Aim of the task: Exactly the lines starting at the line containing "Select the Microsoft Windows heading text" and ending at the line containing "The image size is (765, 767)." are to be written out from the listing below, both included.

Data for review:

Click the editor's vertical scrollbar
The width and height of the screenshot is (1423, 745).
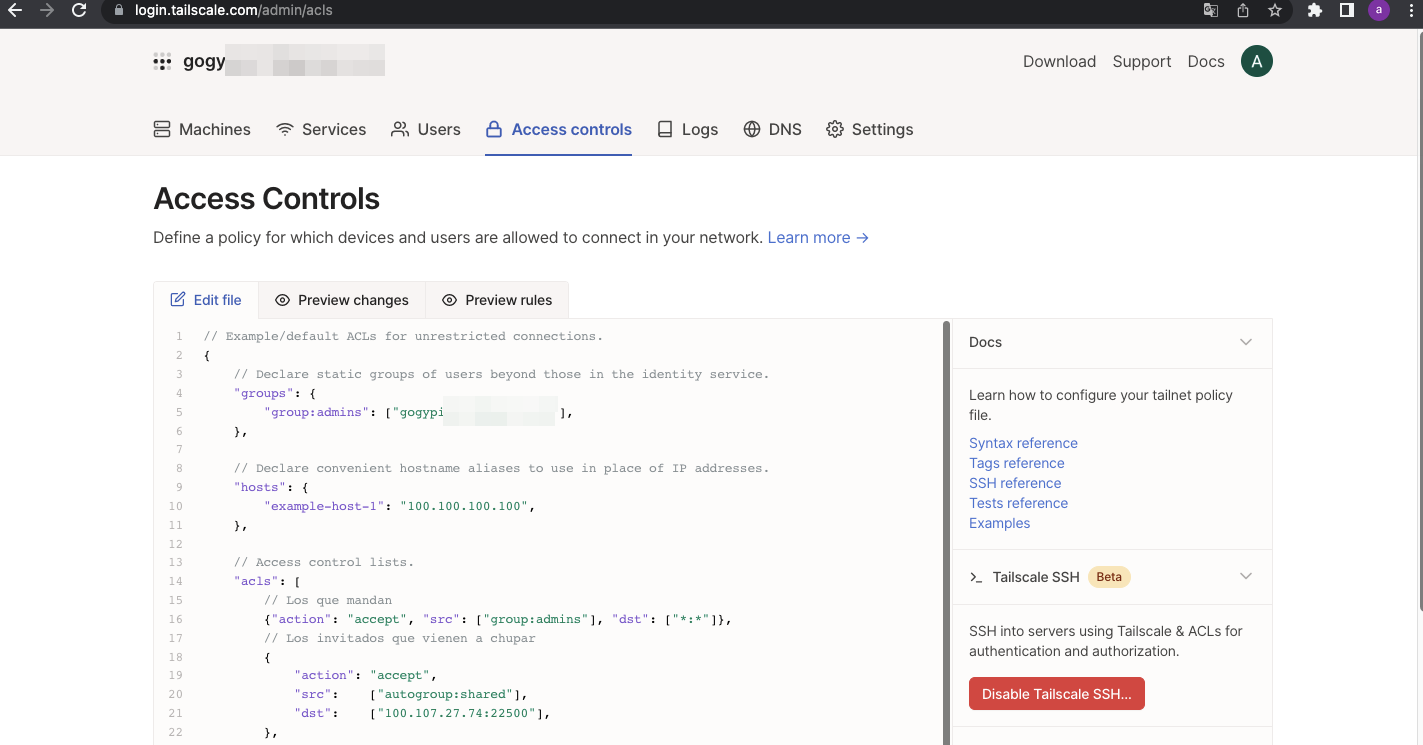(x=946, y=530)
---
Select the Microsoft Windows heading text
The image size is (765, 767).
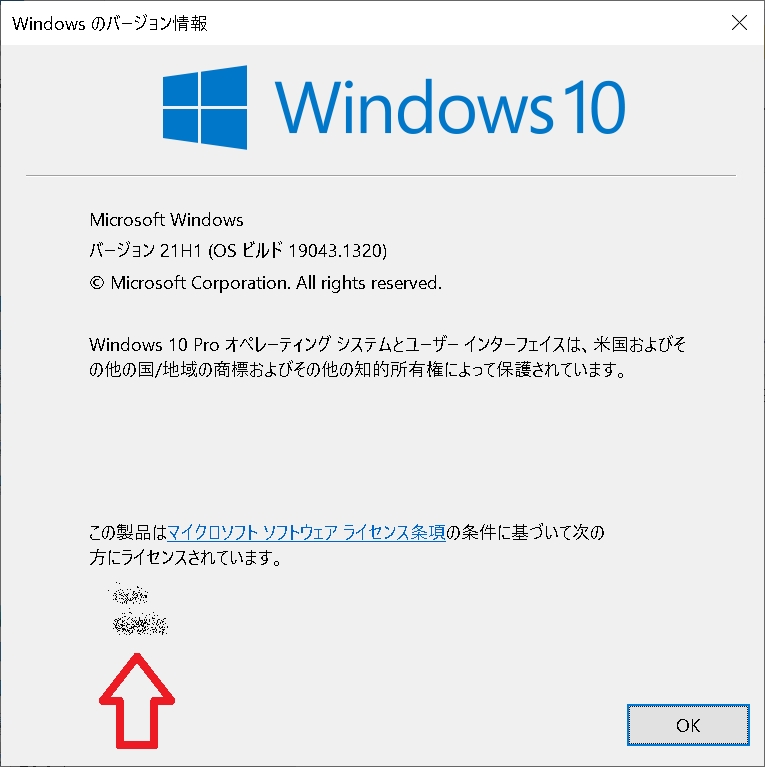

Result of the task:
Select the Microsoft Windows heading text
The image size is (765, 767).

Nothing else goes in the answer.